Sub-array crossing the mid-point comprises two sub-arrays: X[i…mid] and X[mid + 1…j]. So we need to find the max sub-array sum from X[i…mid] and X[mid + 1…j] and then combine them. The idea works as follows:

Step 1: find the maximum contiguous sum of the left half X[l…mid].

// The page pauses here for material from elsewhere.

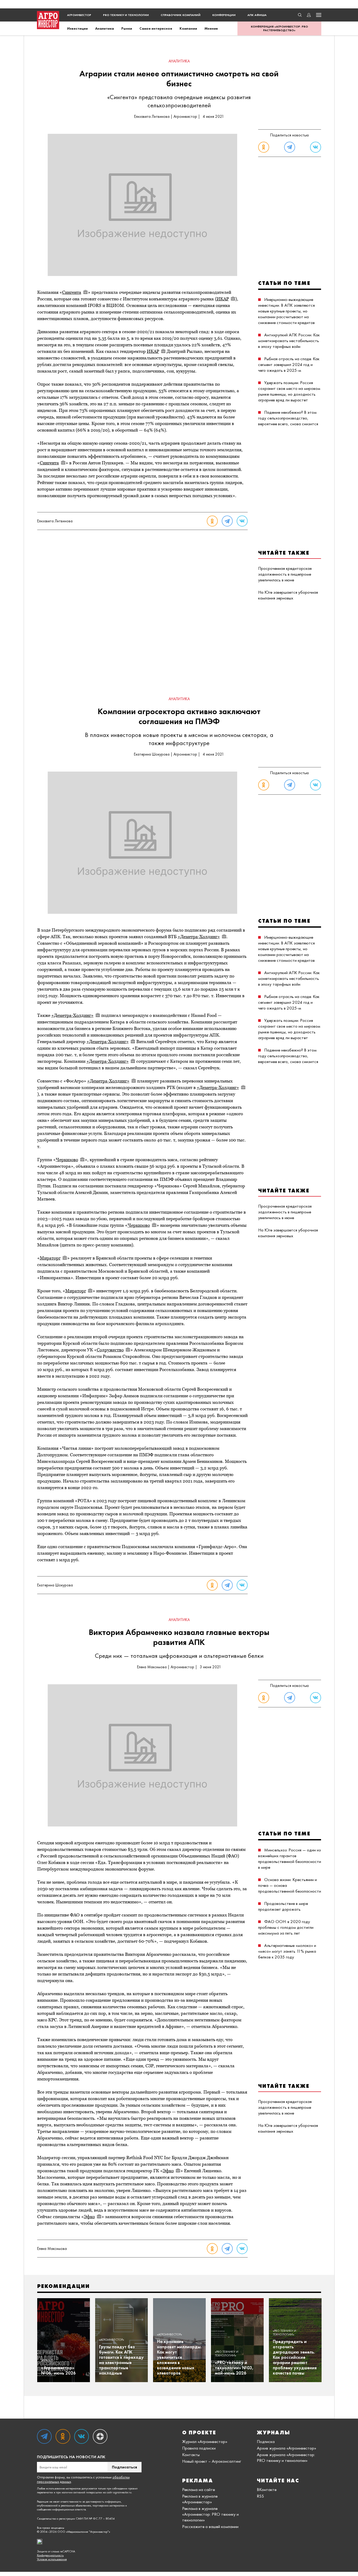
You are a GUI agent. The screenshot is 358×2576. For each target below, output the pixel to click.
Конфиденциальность (50, 2555)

  • We initialize a variable sum to store the continuous sum from mid to some index i.
  • We initialize a variable maxLeftSum to store the max sum found so far.
  • Since this subarray must contain X[mid]. So we run a loop starting from index i = mid to l, calculate the contiguous sum and store it in the variable sum. Whenever sum > maxLeftSum, we update maxLeftSum with sum.

    int sum = 0
    int maxLeftSum = INT_MIN
    for(int i = mid; i <= l; i = i - 1)
    {
      sum = sum + X[i]
      if (sum > maxLeftSum)            
          maxLeftSum = sum
    }
    

Step 2: find the maximum contiguous sum of the right half X[mid + 1 ... r].

  • We use the same variable sum and initialize it with 0.
  • We initialize a variable maxRightSum to store the max sum found so far.
  • Now we run a loop starting from the index j = mid + 1 to r, calculate the continuous sum and store it in the variable sum. Whenever sum > maxRightSum, we update maxRightSum with sum.

    sum = 0
    int maxRightSum = INT_MIN
    for(int i = mid + 1; i <= r; i = i + 1)
    {
      sum = sum + X[i]
      if (sum > maxRightSum)
          maxRightSum = sum
    }
    

Step 3: Finally, to get the maximum contiguous subarray sum crossing the mid, we return the sum of variables maxLeftSum and maxRightSum. Think!

Solution Pseudocode: finding max subarray sum crossing the mid
int maxCrossingSum (int X[], int l, int mid, int r)
{
    int sum = 0
    int maxLeftSum = INT_MIN
    for(int i = mid; i <= l; i = i - 1)
    {
        sum = sum + X[i]
        if (sum > maxLeftSum)
            maxLeftSum = sum
    }
    
    sum = 0
    int maxRightSum = INT_MIN
    for(i = mid + 1; i <= r; i = i + 1)
    {
        sum = sum + X[i]
        if (sum > maxRightSum)
            maxRightSum = sum
    }
    return (maxLeftSum + maxRightSum)
}

Time and space complexity analysis of divide and conquer approach

For simplifying the analysis, we assume that the input size n is a power of 2, and T(n) is the time complexity of finding the max subarray sum. To calculate the overall time complexity, we need to add the time complexities of the divide, conquer, and combine parts.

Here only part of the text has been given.